» **Exercise brief**:
Copy the whey protein text word for word, between "Protein is vital" and "in our bodies.", inclusive.

» **Quoted passage**:
Whey Protein


Whey is one of the most popular types of protein supplement.  Whey and casein are the proteins that are in cow’s milk. Whey is actually the by-product of cheese making, it is the yellowish liquid that separates from the curd. Whey proteins have  β-lactoglobulin, lactalbumin, immunoglobulins. β-Lactoglobulin contains the essential amino acids lysine and leucine.

Types of Whey Protein Powders:

Concentrate: Lots of amino acids and high biological value. 70-85% pure protein

Isolate: Purest form of whey, fat and lactose are removed. About 90% pure protein

Blend: Can be a mix of concentrate and isolate or a combination of various protein sources. Purity levels vary

Note: If you are allergic to milk or have lactose sensitivity you should avoid whey protein concentrate. Whey isolate has very little lactose.

Protein Recommendation for Endurance and Strength Athletes

1.2-1.4 g/kg of body weight a day or 15-20% of energy needed for weight maintenance


Post-workout meal consisting of carbohydrates and protein maximizes the positive effects of exercise on muscle protein turnover.

  • To minimize protein breakdown and enhance protein synthesis in the hours that follow workout
    • Protein intake 0.5 g/kg of body weight
    • Carbohydrate intake at least 1.5 g/kg of body weight


Protein is vital to life. All of our muscles and organs are composed of protein. Proteins are made up of amino acids, called building blocks.  Amino acids are divided into two categories: essential and non-essential amino acids. Essential amino acids cannot be made by our body, they must come from food. Non-essential amino acids are adequately produced in our bodies.

Stored data
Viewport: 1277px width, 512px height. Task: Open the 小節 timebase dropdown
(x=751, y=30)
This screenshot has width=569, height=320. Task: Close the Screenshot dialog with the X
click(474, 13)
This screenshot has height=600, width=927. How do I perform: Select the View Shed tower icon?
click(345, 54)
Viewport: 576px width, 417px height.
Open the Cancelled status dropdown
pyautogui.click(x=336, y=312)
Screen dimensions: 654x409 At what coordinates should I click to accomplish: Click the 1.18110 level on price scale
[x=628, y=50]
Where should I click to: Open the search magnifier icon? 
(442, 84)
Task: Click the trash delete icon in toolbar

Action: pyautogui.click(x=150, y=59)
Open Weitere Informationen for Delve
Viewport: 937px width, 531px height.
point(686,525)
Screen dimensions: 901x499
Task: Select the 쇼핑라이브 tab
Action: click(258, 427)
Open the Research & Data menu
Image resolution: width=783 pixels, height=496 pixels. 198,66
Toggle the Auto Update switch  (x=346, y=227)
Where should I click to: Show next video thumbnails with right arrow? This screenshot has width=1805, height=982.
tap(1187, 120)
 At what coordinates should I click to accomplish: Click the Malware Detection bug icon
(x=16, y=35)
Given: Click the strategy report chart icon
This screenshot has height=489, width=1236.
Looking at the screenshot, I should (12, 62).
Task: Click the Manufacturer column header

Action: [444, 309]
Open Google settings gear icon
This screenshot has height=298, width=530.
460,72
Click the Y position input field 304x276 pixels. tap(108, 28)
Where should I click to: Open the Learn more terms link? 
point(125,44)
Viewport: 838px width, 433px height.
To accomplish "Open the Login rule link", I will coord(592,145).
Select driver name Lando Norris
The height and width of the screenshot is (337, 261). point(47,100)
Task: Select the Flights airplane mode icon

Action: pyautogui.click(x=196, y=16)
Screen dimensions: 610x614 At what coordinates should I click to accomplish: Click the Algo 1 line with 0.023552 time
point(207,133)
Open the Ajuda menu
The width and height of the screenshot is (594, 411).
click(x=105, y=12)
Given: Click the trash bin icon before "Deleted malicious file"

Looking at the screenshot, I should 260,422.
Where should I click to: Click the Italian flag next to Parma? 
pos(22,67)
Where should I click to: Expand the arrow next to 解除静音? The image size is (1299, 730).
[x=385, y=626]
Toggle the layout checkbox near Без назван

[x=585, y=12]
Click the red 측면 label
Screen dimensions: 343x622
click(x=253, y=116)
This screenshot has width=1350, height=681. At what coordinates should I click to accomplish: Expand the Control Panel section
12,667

» **Answer for the task**:
Protein is vital to life. All of our muscles and organs are composed of protein. Proteins are made up of amino acids, called building blocks.  Amino acids are divided into two categories: essential and non-essential amino acids. Essential amino acids cannot be made by our body, they must come from food. Non-essential amino acids are adequately produced in our bodies.